Groups are used to represent the threads in your program that can communicate with each other on the same SIMD. All threads in a group are sequentially allocated and guaranteed to run on the same SIMD. So, each wavefront in the group is run on the same SIMD. This gives you rudimentary control over scheduling. In most cases, multiple groups will run on a SIMD in parallel as long as there are enough resources to allow such behavior. The main constraint here is the amount of memory of the LDS that is used per group. When addressing into the LDS, the addresses that you specify are translated into memory addresses by the hardware. The easiest way to think of it is through the formula: groupId * offset_1 + threadId * offset_2 + offset_3. offset_3 is what is specified by the kernel. This is a hardcoded literal in writes and the y component in reads. offset_1 in relative addressing mode is the group size, offset_2 is the lds_size_per_thread. In Absolute addressing mode, offset_1 is set to 0 and threadId is set to threadId % wavefrontsize. So, absolute addressing mode limits all threads in a group to the data of the first wavefront. This is a per simd setting.
For HD4XXX series of graphics cards, the SDK currently only supports 1D groups. The block parameter must be equal to your group size and the grid parameter must be an integer multiple of the block size. So, if you have a block size of 64 and you want to run 100 threads, you have to specify a grid size of 2. If the block size is not a multiple of the wavefront size, you waste resources.
The order in which you pass kernels to calCtxRunProgramGridArray is the order that they are executed.
Hope this helps
OK, while we are at it, could you explain all the barrier types. The documentation is nothing if not confusing about these instructions.
- If I don't specify _threads, does this mean that all threads in a warp are synchronised?
- Do they behave like thread barriers? (ie. all threads must meet the barrier before continuing).
And regarding LDS memory, what is the imagined usage case for absolute thread memory addressing? How can you know how many groups will be scheduled per SIMD? My understanding is that all groups/ wavefronts on a single SIMD will share the same section of LDS on that SIMD, however each SIMD will have an independant LDS.
Edit: Another question while I'm at it. Does calCtxRunProgramGridArray reduce the kernel invokation overhead? (ie. what is the reason to use this rather than multiple independant invokations?)
For the fence instruction, there must be a minimum of one flag used and up to all of them being used is ok. The ordering does not matter. the _lds flag inserts a barrier instruction such that no thread in the group can execute an LDS instruction after the LDS barrier until all threads reach the fence instruction. _threads makes sure that no threads execute beyond that point and no instructions are scheduled around that point. _memory is same as threads but for memory operations, and _sr is for shared register operations.

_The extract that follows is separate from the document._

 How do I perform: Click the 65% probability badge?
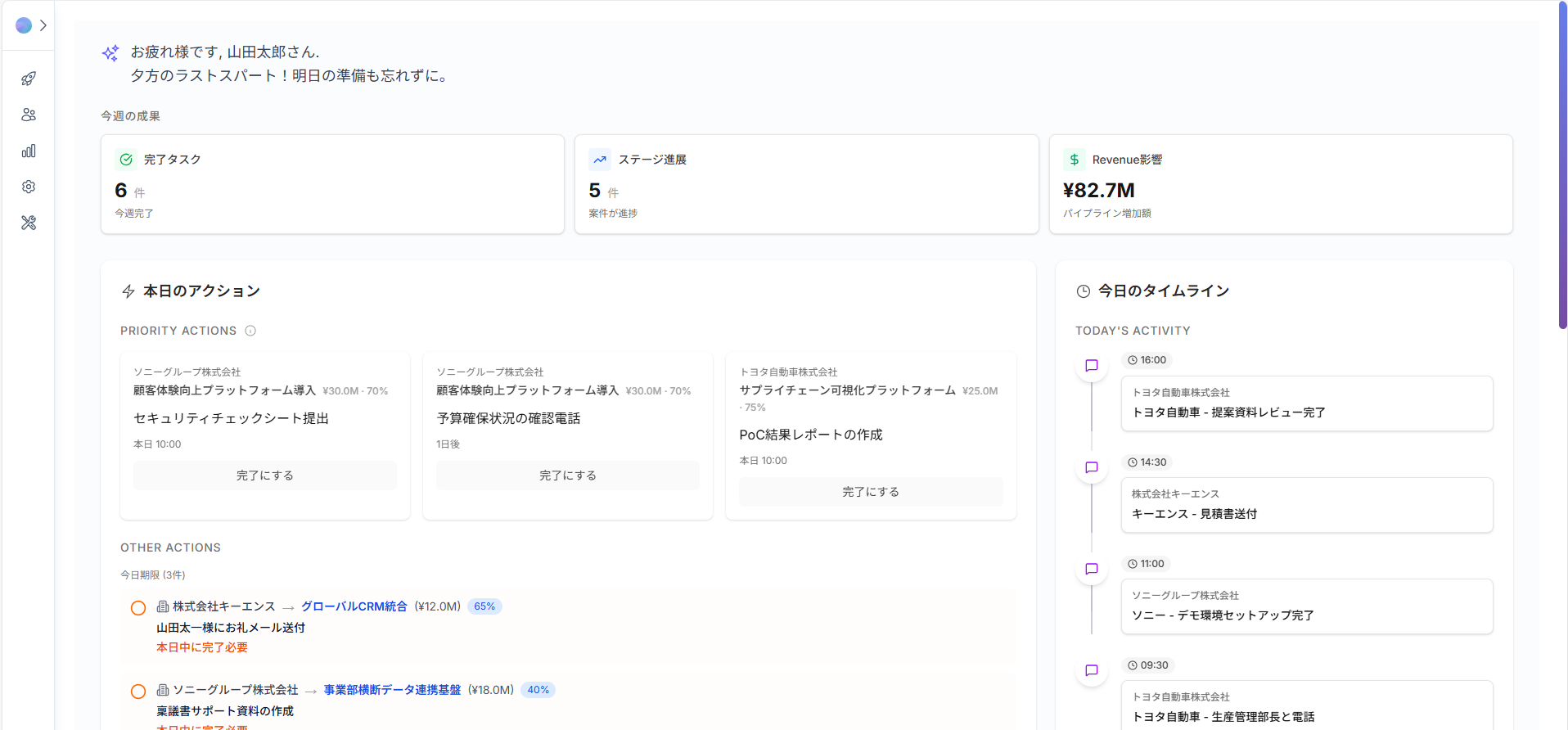click(x=484, y=606)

fence instructions are barriers and the flags are barriers for specific types. So fence_memory would be a memory barrier, fence_threads would be a thread barrier, etc...
calCtxRunProgramGridArray doesn't reduce kernel invocation, but it does guarnatee that all the kernels are executable sequentially with no interruption from the OS. This allows for persistent data across kernel calls via SR/LDS.
The use case for absolute addressing is for matrix transpose within a group using _neighborExch. So you write and read without requiring barrier. There are issues with this approach however, as the compiler does not guarantee that writes and reads happen sequentially.
The number of groups scheduled per SIMD is the max threads per group / threads per group. On the HD48XX series, there is a max group size of 1024.
Thanks Micah for the quick reply.
My confusion arrises from the following line within the IL documentation:
Use at least one of the selections _lds, _memory, or _sr. The fence_threads itself is meaningless and illegal. (s. 6-32 IL spec.)
From this (and the rest of that documentation) I infer that _threads causes synchronisation across all threads within a group, with something else (unknown to me) happening otherwise (perhaps across warp only?).
The documentation indicates that these instructions do not behave like a CUDA __syncthreads() barrier, and I don't see how they can behave like usual CPU memory barriers. This is why I'm hoping for some more information...
Thanks a lot for your helpful reply; much appreciated. Malcolm3141 has raised some interesting questions about synchronization related to what I've been thinking about too:
Just to confirm, in absolute mode, is LDS memory definitely per SIMD and not per group? (i.e. could one imagine inter-group communication with it?)
Do fence instructions apply per group, or per SIMD? (In particular say the _lds one in the case when there might be more than one group per SIMD?)
The usage I had in mind for absolute addressing mode is as follows. Imagine I have e.g. a 4x4 matrix I want to multiply into a 4x8192 matrix. Using an "if", can I get the 4x4 matrix to be loaded once per SIMD into the LDS (say by only one wavefront) and then get each of 8192/4=2048 threads to multiply this into the corresponding 4x4 submatrix of the 4x8192 one? This could reduce memory bandwidth by 1/3, basically only needing 2 4x4 matrix reads or writes per thread rather than 3 if each thread also read in the original 4x4 matrix itself. Does this seem sensible?
Of course, 16x16 might better be than 4x4 if using lds. If I really was using 4x4 blocks, could I use shared registers in a similar manner? Are they per simd or per group, and are the fences per simd or per group?
I'm looking into the fence instruction and going to get a better explanation written up, so will have to wait on that.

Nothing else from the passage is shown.